I agree that the first week is tough, but she will adjust. The binky will help. She also will continue to wake up for you to rock her back to sleep if you continue as a routine. Babies love routine, break the habit now while you still can.
Most kids go through phases of sleeping well and needing to eat through the night. There is nothing you can do during the day that will stop your daughter from needing to eat when she's hungry, even at inconvenient times.

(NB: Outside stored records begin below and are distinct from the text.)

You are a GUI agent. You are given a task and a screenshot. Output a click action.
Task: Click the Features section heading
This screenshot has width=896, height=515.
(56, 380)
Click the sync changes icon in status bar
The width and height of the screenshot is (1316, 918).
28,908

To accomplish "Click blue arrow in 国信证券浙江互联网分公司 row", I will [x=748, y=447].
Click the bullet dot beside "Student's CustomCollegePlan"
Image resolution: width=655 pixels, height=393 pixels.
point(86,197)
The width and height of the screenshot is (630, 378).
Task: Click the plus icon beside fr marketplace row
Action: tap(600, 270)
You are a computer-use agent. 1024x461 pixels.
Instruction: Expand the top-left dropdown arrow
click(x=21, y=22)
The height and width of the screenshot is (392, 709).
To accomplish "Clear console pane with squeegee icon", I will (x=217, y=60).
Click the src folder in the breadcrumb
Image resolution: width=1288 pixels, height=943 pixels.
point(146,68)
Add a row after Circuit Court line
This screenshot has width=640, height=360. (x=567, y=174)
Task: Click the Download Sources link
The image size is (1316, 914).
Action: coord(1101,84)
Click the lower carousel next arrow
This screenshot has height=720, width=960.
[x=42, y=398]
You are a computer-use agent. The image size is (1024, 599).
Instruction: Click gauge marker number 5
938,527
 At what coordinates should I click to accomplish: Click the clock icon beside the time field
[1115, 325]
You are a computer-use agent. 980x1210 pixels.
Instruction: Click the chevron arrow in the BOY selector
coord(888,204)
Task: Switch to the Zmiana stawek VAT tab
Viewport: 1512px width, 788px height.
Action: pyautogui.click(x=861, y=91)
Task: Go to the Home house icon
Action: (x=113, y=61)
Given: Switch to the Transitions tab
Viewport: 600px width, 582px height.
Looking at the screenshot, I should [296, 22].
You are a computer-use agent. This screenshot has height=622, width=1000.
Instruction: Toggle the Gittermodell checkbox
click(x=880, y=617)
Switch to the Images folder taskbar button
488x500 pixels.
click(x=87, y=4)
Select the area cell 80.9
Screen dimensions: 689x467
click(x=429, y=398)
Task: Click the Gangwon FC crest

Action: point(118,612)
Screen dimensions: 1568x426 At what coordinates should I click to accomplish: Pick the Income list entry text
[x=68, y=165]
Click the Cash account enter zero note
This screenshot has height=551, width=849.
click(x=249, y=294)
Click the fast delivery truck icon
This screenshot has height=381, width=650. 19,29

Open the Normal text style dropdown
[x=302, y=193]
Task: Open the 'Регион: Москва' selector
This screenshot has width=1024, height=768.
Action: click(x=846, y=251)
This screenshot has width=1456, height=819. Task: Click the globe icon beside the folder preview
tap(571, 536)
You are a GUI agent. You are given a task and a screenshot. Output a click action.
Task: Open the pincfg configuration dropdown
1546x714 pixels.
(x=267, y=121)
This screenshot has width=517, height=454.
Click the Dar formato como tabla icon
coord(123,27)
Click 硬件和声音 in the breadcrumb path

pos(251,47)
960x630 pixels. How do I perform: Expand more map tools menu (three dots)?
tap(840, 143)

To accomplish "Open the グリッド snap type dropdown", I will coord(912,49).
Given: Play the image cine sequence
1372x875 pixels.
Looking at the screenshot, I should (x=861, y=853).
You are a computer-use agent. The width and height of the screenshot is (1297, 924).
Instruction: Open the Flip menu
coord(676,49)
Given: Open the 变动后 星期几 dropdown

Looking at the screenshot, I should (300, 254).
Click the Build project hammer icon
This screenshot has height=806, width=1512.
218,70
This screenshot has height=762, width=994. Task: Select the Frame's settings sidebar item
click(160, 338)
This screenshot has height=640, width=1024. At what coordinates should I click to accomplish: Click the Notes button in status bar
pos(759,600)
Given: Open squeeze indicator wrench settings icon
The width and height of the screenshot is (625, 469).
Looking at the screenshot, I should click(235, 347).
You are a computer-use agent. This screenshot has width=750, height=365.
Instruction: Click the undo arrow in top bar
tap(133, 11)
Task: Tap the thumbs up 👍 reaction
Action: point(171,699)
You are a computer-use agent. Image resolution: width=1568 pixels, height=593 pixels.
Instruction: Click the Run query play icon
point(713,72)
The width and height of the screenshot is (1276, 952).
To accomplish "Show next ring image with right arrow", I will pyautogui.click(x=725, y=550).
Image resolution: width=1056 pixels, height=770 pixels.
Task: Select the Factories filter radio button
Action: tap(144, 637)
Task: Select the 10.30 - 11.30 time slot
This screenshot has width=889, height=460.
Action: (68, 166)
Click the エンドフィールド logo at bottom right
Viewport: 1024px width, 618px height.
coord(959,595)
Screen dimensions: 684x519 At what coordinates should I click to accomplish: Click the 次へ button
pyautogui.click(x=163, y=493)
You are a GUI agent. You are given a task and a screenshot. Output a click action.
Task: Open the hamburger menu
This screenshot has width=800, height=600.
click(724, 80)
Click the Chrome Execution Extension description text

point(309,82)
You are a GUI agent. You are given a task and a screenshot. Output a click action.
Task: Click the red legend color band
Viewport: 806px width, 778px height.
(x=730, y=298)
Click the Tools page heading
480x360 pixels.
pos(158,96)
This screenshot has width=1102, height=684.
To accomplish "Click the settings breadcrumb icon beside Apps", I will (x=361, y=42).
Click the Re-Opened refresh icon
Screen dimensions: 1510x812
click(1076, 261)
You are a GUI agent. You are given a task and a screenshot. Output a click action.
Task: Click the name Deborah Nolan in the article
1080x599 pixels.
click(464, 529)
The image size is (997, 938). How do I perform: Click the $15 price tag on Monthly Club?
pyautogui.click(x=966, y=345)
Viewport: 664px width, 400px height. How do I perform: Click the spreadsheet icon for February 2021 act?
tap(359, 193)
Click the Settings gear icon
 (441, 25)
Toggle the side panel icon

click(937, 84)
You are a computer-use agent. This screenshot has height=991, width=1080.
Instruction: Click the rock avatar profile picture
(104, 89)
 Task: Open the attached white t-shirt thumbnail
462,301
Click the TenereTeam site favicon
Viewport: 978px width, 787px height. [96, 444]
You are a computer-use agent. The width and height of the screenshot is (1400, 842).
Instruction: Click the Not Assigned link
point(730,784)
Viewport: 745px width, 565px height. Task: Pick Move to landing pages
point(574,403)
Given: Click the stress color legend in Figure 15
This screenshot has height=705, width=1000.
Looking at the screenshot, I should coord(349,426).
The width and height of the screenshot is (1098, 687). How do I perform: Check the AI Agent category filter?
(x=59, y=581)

Your sister is wrong, and it's been thoroughly studied: solids, late feedings, formula 'fortified' with other foods, swaddling, soothers, and holding your right hand up to the sky for 23 seconds while facing south-south-west while thinking 'sleep sleep sleep' are all completely unrelated to children being hungry and needing to be fed in the night.
The research is clear: people wake periodically through the night to scan themselves and the environment to see if they need anything, and if they do, the wake to fix it... if they don't they go back to sleep without remembering. It doesn't matter how old they are, and it is not a 'habit'.
She's not satisified with the cereal because it's virtually spackle, from a nutrition standpoint: it lacks the fats necessary to be satisfying (and for brain development).
Having a baby means you get to be tired, that's life. We've all been there :-)
So your daughter is only eating 12 ounces of formula all day? That doesn't sound like nearly enough. I breastfeed, so I'm not entirely sure, but the nutritional need is 24-30 ounces per day. My understanding was that formula fed infants required even more than that by your daughter's age because the formula doesn't change in composition to meet the greater requirements of an older baby like breastmilk, so an older formula fed infant should be drinking even more than that.
As much as people like to think solids equal sleeping better, it's not actually true. It just happens that the introduction of solids coincides with an age when some babies naturally start sleeping longer stretches. And because solids generally have fewer calories per ounce (breastmilk has 22 cal/oz, formula has 20 cal/oz. Look at those 4 ounce jars of baby food, how many have at least 80 calories?) a lot of babies sleep WORSE after solids begin.
So anyway hang in there, they aren't babies forever :-) Maybe try increasing her formula intake and see if that helps. You could also offer real food rather than baby food. Infant cereal has no nutritional value, so it's never needed and there's not any reason to offer purees either (unless you just want to) Good luck!